O dia começou com uma visita à nova unidade-piloto de triagem de têxteis, instalada na Lipor no âmbito da sua participação no projeto be@t, sobre bioeconomia na indústria têxtil. A nova unidade, com capacidade de processamento de 50 toneladas/ano, permite a leitura e separação de 14 categorias de materiais, por composição e cor. O processo inclui triagem manual e automática, remoção de acessórios e enfardamento. À entrada, é feita uma pré-triagem, sendo identificadas as peças com potencial de reutilização e também separados os contaminantes, isto é, peças que não podem integrar o processo, como calçado ou fechos.

Liderado pelo Citeve, o be@t é um consórcio nascido das oportunidades e dificuldades do setor têxtil, conforme explicou o diretor-geral daquele centro de investigação, Braz Costa. Se as matérias-primas fósseis e o algodão apresentam óbvios problemas de sustentabilidade, Portugal lida também com escassez de matérias-primas para a produção de têxteis. Neste cenário, a solução é inovar e recorrer à reintrodução de têxteis usados. “A maior fonte de matéria-prima é o que já foi produto”, sublinhou Braz Costa.

E essa reincorporação no mercado será mesmo uma necessidade. O Parlamento Europeu deu luz verde à revisão da Diretiva-Quadro Resíduos, e após a respetiva publicação no Jornal Oficial da União Europeia, os estados-membros disporão de 20 meses para transpor a diretiva e de 30 meses para implementar os respetivos Regimes de Responsabilidade Alargada do Produtor. Apesar de ter de ser feita a adaptação a esta nova fileira, Mafalda Mota, da Agência Portuguesa do Ambiente, lembrou que o Regime Geral de Gestão de Resíduos já define o que é a Responsabilidade Alargada do Produtor, que, para além da responsabilidade financeira pela gestão de fim de ciclo de vida, prevê também que o produtor seja “incentivado a promover alterações na sua conceção de forma a dar origem a menos resíduos na sua produção e posterior utilização”, permita “a reutilização e reciclagem dos produtos” e garanta que “o tratamento dos resíduos resultantes se realize em conformidade com os princípios da proteção da saúde humana e do ambiente e da hierarquia dos resíduos”. Já o Regime Unificado dos Fluxos Específicos de Resíduos, vulgarmente conhecido como Unilex, prevê que os respetivos resíduos através de um sistema individual ou de um sistema integrado. Mas enquanto a diretiva não for transposta, o regime de Responsabilidade Alargada do Produtor não pode avançar, pelo que a recolha pode ser feita apenas através de ecocentros e ecocentros móveis.
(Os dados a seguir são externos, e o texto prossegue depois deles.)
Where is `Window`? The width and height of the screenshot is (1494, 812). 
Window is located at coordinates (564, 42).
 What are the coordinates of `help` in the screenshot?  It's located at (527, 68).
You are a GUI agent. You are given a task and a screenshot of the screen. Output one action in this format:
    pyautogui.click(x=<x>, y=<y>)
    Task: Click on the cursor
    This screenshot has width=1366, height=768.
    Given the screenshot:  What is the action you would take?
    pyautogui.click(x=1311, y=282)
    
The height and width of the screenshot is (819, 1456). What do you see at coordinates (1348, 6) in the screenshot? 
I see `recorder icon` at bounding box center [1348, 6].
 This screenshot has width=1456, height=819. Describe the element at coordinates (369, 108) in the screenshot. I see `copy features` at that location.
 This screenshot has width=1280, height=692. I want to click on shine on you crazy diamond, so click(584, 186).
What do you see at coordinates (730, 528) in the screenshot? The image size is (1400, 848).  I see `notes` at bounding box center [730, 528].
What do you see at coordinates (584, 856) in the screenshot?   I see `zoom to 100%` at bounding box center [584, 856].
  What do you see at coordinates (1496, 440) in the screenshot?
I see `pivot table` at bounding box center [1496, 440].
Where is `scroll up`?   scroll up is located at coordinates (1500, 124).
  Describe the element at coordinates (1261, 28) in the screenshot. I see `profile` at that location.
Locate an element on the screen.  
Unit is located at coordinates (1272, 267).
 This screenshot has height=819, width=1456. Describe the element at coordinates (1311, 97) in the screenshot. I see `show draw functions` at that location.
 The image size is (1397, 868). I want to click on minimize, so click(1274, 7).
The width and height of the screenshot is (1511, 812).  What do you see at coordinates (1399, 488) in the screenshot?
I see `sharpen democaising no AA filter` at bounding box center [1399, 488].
Para além desta incorporação de têxteis pós-consumo, o be@t também está a dinamizar processos inovadores, como o recurso ao ozono na higienização das peças.

O problema do ultra fast fashion

Num painel que reuniu representantes da indústria, apelou-se à regulação das plataformas online asiáticas que vendem produtos têxteis na Europa sem qualquer tipo de intermediação – diretamente do fabricante para o consumidor – e por isso sem controlo da qualidade e da segurança. Ana Paula Dinis, da Associação Têxtil e Vestuário de Portugal, classificou este mercado como um mercado que não se conhece e “não se consegue controlar”, na ausência de entidades europeias que se encarreguem da intermediação. Filipe Carneiro, da Lipor, deu conta do crescimento deste mercado, impulsionado pela pandemia e que este ano deve chegar a 10 mil milhões de pacotes colocados na Europa.

Recorde-se que já em 2024 a Comissão Europeia tinha designado a Temu, que conta com uma média mensal de 45 milhões de utilizadores na Europa, como plataforma em linha de muito grande dimensão (VLOP) ao abrigo do Regulamento dos Serviços Digitais (RSD), após queixas de organizações de defesa dos consumidores, incluindo a DECO. Essa classificação implica o cumprimento de regras mais rigorosas, como a obrigação de avaliar e atenuar devidamente quaisquer riscos sistémicos decorrentes dos seus serviços, incluindo a listagem e venda de mercadorias de contrafação, produtos não seguros ou ilegais e artigos que violem os direitos de propriedade intelectual. Só que já em julho deste ano, a Comissão considerou que a plataforma estava a violar o regulamento, e que existia “um elevado risco de os consumidores da UE se depararem com produtos ilegais na plataforma”.